Some folk are born themselves more than others are, and it was apparent from birth onwards that his absurd improbabilities impressed this one not at all. He took off from the womb. Unless I am mistaken in my researches, he could be called the infantile-rage-type, like Louis Sullivan and Bertrand Russell. Before many days had passed, his imperious noise-making had won him the sobriquet of "the cuckoo."

"Do you know that they called you `Cuckoo' when you were a baby?" she said when he was old enough to reply disgustedly, "I know," and if, rarely, one of those ladies chimed in to agree, he would have put on a wry polite smile.

He was more interested to learn that he could walk at the age of eight months and could talk when one year old. Now that was something! Nor had he been sickly as a baby, despite all his noises, whereas his brother Sebastian, who was two years and a half older and who was quieter, had been a victim of un-diagnosable fevers, but Sebastian did not like to hear his infancy discussed either.

Why? I think it is because babies do not like to be babies or children, and because people (as children will continually tell you) say the dumbest things about children, and rarely talk about what the child wants to know about himself.

Anyhow it was true that he hollered. Everyone who had anything to do with the Babe as an infant, including Dr. Hogan, said that he cried loud and often. Love was showered upon him, but that did not stop him. Nor could food, balm, and warmth assuage his screaming and stretching for the externalization of his egocentricity. There was something he wanted, or resented, even in his scruffy, blue-skinned primeval moments, that love alone could not deal with. If he had been born in Bombay, he would have been dosed with a spoonful of opium-water. That would have pacified him. But then he wouldn't have been "himself" (whatever improbability oneself consists of).

He was one of those reaching-out babies: come close, and before you knew it, he'd be in your arms. This would seem to reveal an affectionate nature, but it could also have been a lust for conquest, or, as some great demagogues of history have demonstrated, the reaching out could have been both affection and conquest. Or might one say that so many loves are just that, a melange of conquering affections?

Maybe it was heredity that drove him to his early excesses, but then again it may not have been, for the Mom had lost her own mother the year before and had gone into a severe and prolonged depression from the shock and sorrow of the sudden loss -- on the Easter morning well, dead in the afternoon. Perhaps the very intensity of desire to create within herself and bring forth the new life that might replace the lost life would have caused unusually liberal secretions of adrenalin.

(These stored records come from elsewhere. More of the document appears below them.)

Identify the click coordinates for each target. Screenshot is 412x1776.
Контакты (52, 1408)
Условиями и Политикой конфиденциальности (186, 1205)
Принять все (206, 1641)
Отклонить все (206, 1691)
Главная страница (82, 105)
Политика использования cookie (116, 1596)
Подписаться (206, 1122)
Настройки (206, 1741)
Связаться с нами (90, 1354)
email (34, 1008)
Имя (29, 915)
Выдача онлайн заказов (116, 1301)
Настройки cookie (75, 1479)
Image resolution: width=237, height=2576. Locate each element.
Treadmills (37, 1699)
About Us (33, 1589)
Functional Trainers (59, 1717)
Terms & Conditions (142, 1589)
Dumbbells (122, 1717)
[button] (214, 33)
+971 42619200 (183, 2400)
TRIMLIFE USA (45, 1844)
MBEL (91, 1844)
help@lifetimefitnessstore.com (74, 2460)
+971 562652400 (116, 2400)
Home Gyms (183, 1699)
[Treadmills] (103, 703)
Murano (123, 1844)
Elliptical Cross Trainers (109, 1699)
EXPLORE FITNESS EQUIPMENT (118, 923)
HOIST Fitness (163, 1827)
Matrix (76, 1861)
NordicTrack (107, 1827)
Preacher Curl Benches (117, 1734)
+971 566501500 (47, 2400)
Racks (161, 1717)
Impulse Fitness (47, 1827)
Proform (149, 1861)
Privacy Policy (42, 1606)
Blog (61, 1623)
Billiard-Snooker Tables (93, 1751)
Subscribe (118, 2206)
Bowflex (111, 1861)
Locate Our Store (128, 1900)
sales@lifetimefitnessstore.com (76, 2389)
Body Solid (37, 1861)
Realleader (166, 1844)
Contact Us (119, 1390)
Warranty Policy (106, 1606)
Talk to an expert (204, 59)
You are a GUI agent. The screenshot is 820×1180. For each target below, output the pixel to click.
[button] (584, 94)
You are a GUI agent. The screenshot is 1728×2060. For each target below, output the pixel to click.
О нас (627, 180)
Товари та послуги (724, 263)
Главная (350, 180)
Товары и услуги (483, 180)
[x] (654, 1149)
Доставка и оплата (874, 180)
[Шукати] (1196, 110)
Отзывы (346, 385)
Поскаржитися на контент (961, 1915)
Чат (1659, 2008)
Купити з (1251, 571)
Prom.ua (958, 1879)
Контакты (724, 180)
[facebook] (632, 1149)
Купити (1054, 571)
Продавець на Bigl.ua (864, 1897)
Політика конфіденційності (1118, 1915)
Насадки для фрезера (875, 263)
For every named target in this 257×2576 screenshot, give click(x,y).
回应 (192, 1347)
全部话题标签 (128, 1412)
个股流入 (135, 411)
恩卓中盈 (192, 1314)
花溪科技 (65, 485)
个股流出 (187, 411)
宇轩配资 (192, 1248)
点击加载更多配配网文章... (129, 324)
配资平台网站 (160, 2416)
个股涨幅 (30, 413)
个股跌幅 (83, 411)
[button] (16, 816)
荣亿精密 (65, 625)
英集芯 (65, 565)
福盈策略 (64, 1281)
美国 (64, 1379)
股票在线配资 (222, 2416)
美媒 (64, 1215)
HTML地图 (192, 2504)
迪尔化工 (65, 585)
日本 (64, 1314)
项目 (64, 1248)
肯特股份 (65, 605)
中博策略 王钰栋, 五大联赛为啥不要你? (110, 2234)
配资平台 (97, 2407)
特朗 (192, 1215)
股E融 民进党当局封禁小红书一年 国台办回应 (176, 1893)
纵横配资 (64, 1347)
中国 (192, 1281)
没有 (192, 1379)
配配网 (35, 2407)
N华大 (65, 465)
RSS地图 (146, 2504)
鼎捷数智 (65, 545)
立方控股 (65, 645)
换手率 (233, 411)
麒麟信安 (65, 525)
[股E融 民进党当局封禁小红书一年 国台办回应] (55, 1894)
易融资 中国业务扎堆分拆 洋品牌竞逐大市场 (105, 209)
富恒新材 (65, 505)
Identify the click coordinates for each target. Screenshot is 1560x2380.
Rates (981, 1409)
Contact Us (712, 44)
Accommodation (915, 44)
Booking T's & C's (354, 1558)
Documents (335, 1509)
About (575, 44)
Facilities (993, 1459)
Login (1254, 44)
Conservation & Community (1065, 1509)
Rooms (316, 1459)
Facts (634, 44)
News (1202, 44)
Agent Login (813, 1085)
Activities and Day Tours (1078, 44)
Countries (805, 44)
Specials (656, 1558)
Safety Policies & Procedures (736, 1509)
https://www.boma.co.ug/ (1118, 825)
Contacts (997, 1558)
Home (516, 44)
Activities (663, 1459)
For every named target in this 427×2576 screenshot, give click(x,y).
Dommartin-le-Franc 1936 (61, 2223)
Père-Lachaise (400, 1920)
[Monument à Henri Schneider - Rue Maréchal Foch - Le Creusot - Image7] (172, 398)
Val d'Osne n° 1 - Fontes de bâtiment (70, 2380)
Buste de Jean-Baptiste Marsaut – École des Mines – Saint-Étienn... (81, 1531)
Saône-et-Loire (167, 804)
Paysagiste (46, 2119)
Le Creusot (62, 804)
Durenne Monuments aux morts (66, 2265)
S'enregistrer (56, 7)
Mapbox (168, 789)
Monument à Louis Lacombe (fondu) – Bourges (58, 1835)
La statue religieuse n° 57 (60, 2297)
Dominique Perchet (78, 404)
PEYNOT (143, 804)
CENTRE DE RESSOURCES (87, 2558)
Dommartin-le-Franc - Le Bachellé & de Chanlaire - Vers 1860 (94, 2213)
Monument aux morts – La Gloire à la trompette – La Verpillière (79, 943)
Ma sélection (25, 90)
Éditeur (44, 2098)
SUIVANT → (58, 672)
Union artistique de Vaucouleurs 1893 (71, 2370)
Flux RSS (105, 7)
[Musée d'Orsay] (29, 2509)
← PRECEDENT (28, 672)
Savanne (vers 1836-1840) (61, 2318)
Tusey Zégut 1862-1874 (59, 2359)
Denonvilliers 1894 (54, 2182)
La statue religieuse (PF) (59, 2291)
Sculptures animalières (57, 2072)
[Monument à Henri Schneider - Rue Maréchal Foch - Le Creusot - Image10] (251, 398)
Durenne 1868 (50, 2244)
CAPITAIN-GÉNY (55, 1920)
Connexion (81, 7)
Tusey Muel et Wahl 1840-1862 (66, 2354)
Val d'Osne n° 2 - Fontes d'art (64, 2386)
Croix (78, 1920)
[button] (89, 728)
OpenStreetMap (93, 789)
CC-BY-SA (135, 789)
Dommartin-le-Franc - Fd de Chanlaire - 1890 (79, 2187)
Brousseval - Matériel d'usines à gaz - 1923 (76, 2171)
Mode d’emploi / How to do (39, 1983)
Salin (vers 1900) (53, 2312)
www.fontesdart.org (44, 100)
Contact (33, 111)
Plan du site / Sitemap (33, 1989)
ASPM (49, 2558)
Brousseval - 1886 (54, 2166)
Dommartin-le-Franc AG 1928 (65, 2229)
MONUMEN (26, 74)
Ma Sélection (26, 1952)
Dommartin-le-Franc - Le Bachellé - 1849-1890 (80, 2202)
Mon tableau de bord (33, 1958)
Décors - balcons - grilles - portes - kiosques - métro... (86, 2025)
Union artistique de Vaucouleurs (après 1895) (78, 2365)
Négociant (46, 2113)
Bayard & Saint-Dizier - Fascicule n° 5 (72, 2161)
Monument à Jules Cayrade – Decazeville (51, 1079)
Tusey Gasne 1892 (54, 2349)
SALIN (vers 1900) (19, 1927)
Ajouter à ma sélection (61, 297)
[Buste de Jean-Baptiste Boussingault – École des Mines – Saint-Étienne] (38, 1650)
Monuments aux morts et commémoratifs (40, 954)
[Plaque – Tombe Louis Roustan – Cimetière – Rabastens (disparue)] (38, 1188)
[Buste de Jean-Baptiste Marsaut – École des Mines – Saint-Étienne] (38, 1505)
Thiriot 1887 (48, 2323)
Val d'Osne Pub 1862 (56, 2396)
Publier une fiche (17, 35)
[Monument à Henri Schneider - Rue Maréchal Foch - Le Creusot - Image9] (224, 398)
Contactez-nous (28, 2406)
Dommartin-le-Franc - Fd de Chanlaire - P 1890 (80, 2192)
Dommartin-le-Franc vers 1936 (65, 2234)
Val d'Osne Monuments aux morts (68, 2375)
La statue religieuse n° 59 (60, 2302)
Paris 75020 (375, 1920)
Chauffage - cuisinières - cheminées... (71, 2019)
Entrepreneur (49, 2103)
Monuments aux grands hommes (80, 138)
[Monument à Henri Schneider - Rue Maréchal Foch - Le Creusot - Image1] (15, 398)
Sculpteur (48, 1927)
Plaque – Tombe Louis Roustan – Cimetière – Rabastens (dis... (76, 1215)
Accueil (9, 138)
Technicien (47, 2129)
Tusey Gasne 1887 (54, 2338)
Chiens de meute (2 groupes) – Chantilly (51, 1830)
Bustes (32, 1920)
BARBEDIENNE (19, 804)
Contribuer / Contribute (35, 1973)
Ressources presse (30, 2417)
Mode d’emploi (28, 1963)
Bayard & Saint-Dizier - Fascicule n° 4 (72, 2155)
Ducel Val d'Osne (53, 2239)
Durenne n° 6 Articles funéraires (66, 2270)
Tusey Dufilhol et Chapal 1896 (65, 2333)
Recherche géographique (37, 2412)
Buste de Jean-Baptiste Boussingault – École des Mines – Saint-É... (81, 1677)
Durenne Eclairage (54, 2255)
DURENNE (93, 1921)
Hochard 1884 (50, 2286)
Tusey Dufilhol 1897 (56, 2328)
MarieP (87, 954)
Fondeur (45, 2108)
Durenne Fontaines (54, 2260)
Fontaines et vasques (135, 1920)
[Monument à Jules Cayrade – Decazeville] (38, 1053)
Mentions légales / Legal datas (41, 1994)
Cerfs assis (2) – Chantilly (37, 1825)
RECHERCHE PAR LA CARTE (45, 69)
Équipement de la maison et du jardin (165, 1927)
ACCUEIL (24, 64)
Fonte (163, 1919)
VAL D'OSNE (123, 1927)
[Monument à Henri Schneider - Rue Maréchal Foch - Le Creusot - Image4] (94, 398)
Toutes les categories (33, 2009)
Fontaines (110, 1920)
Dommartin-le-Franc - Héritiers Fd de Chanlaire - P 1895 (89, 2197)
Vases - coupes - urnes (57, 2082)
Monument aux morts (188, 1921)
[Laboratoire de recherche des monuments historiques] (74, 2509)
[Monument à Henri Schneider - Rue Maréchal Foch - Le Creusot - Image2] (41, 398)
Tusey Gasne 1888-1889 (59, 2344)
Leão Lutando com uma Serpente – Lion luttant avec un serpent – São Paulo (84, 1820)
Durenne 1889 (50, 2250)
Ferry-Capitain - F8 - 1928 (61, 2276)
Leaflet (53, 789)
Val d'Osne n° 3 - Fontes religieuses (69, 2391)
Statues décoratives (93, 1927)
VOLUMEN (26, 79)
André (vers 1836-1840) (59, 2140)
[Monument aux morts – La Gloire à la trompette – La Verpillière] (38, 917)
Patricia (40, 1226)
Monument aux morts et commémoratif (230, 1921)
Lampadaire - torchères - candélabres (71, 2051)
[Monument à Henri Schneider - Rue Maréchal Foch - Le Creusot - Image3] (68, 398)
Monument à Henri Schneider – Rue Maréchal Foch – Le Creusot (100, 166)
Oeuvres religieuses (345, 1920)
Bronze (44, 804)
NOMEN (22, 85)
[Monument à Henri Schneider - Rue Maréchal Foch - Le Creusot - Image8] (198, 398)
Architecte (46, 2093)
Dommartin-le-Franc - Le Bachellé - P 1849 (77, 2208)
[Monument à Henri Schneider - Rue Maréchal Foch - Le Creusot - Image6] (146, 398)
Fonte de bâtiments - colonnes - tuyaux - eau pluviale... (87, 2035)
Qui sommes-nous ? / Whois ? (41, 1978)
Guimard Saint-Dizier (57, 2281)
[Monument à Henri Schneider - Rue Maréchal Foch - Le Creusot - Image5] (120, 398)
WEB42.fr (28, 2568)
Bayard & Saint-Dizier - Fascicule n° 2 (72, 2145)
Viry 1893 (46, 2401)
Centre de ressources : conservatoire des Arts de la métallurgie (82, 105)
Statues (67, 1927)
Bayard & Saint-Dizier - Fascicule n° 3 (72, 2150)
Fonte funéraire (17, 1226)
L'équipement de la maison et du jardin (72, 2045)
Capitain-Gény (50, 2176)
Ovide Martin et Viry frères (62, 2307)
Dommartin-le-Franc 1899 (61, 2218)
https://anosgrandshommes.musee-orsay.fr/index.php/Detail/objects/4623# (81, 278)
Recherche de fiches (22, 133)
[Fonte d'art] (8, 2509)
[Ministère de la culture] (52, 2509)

The Babe was baptized at St. Joseph's Church, on the corner of Hill and Orleans Streets, whose priest had said to the Dad, you were married in the holy rites of the Church at St. Philip's "Italian" Church on Oak Street, whereas this is a "German" Catholic Church, to which the Dad had responded that all were part of the Universal Roman Catholic Church, that he held nothing against Italians, being one himself, that St. Joseph's was a stone's throw from home, that the Babe was to be named in part at least after St. Joseph, and that he the Dad did not get along well with Father Louis of St. Philip's, a would-be dictator, whom, a propos, the "German" priest disliked but feared, besides which, although such the Dad would not say, he had no intention of belonging to this, that, or any other church and was an atheist. Whereupon the Babe came to be presented, with his Uncle Charley and Rose, the one nattily, the other gorgeously, attired to honor their godchild to be; he was duly sprinkled and blessed and named Alfred Joseph de Grazia, Jr.; and the Dad gave a gift, large as was his custom, to the priest. The priest, like the doctor, wrote down the Babe's name wrong and it stands misspelled in the Parish Registry.